"Les Larmes d'Isabela" de Gérard Coquet. M+ Editions

Résumé :

 

1946. De Madrid aux quais de Lisbonne, une traque implacable entraîne des hommes et des femmes en fuite vers l’inconnu.

Dans l’ombre des dictatures et des prisons, certains survivent, d’autres disparaissent.
Tous portent en eux des blessures que rien n’efface.

Au fil des exils, les voix se croisent : celle de Santiago, résistant traqué, de Doña Eva, figure ambiguë de Lisbonne, de Lucía, jeune femme téméraire. De Sisa et de sa folie. Entre fidélité et trahison, désir et vengeance, chacun affronte la part d’ombre qui le poursuit.

Fresque chorale et envoûtante, Les Larmes d’Isabela interroge la mémoire et l’oubli, la fatalité des serments et la violence des choix.

 

 

Chronique :

"Les Larmes d'Isabela" de Gérard Coquet. M+ Editions. Éblouissant, et pas seulement la couverture, exceptionnelle, car quel bel objet. Là je vous parle du contenu, une fresque picaresque de 380 pages, où vous ne pourrez jamais reprendre votre souffle, tant le récit est épique, bouillonnant. L'action se déroule durant une période très peu connue et dans trois lieux différents successifs juste après la seconde guerre mondiale, l'Espagne franquiste, puis le Portugal sous Salazar, et au final aux îles Galapagos. Et le défilé des personnages d'une rare puissance est envoûtant, agrémenté de scènes magnifiquement ciselées. Mais le livre est pour moi indéniablement porté par les épaules fort robustes (c'est en l'occurrence un euphémisme), du jeune Santiago qui traverse les pages avec une acuité exacerbée et une endurance d'airain. Et puis l'auteur maîtrise si bien les portraits, ceux de Dona Eva, la classe incarnée, l'art de la manipulation jusqu'au bout des ongles, de Lucia, qui n'est pas la fille de son père pour rien, celle d'un grand résistant, légendaire, sous la férule franquiste.
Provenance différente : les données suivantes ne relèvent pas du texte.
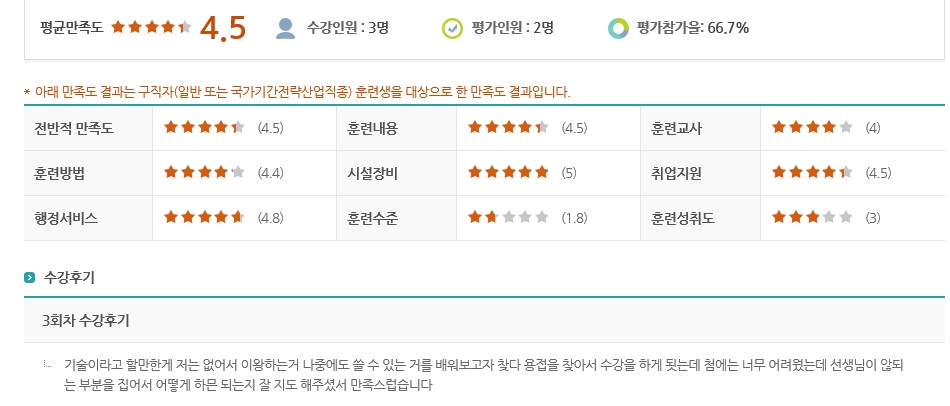Click the small bullet icon before the review
This screenshot has height=406, width=950.
tap(48, 365)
Il vous emporte aussi dans un style alerte et une écriture au scalpel qui ne vous autorisera aucun repos ! Au fait, pourriez-vous m'objecter, et Isabela ? Sauf qu'Isabela n'est pas un personnage, eh oui, je vous laisse le deviner, mais seulement bien sûr si vous lisez cet opus magistral ! Très vifs remerciements aux éditions M Plus, et notamment à Virginie Guillard.